Door de elektronische hulp zak ik makkelijk weer weg in dromenland. Mijn lijf houdt op met protesteren tegen de wat beperkte ruimte. Ik zit lekker zo. Op het randje van dromen en waken schuift het firmament voorbij tot het grijs wordt. Er komt kleur aan de hemel. De maan verbleekt. Dan lijkt het plafond naar beneden te komen. Ik zit ineens in hele dichte mist. Het is kil. Overal hangen nu dikke druppels aan. Op mijn stek is het heel levendig geworden. Een aantal vissen schuimt er enthousiast overheen. Brasem zo te zien. Ik kijk het een poosje aan. Het schuimen gaat gewoon door terwijl ik af en toe de lijn zie schokken. Dit ziet er niet goed uit. Ik ga verkassen. De mist trekt net zo plotseling op als hij is gekomen. De zon verjaagt de laatste hogere wolken. Het wordt heet in de luwte. Wat nu? Vóór het grote plompenveld doet de wind nog wat. Dan moet ik daar maar eens wat proberen. Daar zit ik nog uren te stoven. Wat is er in godsnaam aan de hand? Teleurgesteld pak ik eind van de middag in. Niet dat ik het nu helemaal opgeef. Ik rij door de polder naar huis. Er drijft nog heel veel gras op sommige plekken. Ik voer een paar stekken. Dan ga ik naar huis. Even een hele dikke uitsmijter maken. Dan pak ik de penhengel uit het rek en ben weer weg.

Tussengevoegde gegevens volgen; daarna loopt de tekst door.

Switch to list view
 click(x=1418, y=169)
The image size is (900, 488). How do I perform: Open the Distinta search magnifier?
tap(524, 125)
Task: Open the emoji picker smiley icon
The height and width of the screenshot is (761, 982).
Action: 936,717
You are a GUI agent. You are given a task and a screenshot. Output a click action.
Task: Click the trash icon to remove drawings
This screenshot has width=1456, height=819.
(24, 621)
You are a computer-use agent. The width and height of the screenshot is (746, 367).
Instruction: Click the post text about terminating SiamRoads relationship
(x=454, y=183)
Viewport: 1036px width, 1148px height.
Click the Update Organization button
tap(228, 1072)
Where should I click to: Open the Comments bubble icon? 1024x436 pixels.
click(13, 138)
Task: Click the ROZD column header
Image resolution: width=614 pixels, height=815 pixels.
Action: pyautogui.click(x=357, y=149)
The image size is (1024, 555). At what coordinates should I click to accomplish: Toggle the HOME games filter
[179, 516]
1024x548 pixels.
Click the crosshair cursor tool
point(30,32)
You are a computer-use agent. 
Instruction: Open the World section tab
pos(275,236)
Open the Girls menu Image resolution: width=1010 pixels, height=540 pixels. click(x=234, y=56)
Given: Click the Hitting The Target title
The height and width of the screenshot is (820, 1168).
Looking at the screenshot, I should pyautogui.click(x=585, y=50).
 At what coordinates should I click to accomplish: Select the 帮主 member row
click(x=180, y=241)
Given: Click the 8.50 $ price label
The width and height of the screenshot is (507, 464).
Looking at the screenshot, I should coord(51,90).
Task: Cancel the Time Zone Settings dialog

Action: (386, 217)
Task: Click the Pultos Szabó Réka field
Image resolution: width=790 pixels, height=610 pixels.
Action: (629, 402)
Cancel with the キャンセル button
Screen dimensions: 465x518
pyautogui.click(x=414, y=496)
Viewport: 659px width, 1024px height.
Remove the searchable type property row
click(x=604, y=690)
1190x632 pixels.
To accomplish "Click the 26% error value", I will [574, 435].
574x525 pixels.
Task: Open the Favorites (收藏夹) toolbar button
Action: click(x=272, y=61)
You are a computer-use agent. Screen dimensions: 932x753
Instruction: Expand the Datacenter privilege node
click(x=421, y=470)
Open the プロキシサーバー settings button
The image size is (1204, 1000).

Op de stekken gebeurt niet veel. Bij een versmalling ligt een groot grasdek op het water. Gevarieerd in dikte met een paar open plekken. Heel voorzichtig scharrelt er een vis onderdoor. Ineens ziet het beest iets. Hij moet en zal het hebben. Duwt het gras zeker tien centimeter omhoog. Ouderwets “tenten”, lang geleden dat ik een vis dit zag doen. Ik wordt er helemaal nerveus van. De keus is duidelijk. Er gaan drie kattenbrokjes onder de haak. Ik gooi ver over de vis heen en kan mijn aas redelijk dicht bij de vis krijgen. Het beest verplaatst zich nogal hoekig. Steeds weer deint het gras op een andere plek. Nu ben ik hem even kwijt. Daar is hij weer. Een stuk naar links. Dicht bij de kant. Ik ga er achteraan ondanks het risico dat hij me doorkrijgt. De vis duwt weer een dik pak gras omhoog. Ik leg mijn aas er naast. Het beest wordt er helemaal enthousiast van. Duwt een gat in de plantenmassa. Doet nu pogingen om mijn aas weg te zuigen. Vreselijk spannend. Hij moet ze echt hebben. Breekt nu door de stengels en krijgt dan luid smakkend vat op mijn aas. Hij krijgt de brokjes te pakken. Ik beheers me tot de lijn beweegt. Dan breekt de hel los. De planten vliegen door de lucht. Dit wordt een hele zware dril. Na een moeizame partij touwtrekken laat ik de vis een gat in de plantendeken maken. Nu past het net erin. Een mooie strakke schub. Begin twintig. De eer is in ieder geval gered.
Ik heb er nu ongeveer vierentwintig uur op zitten. Wat op de plas niet lukte wil hier eigenlijk ook niet vlotten. Geen reactie op een voerstek. Ik moet er regelmaat in brengen. Misschien is dat de sleutel.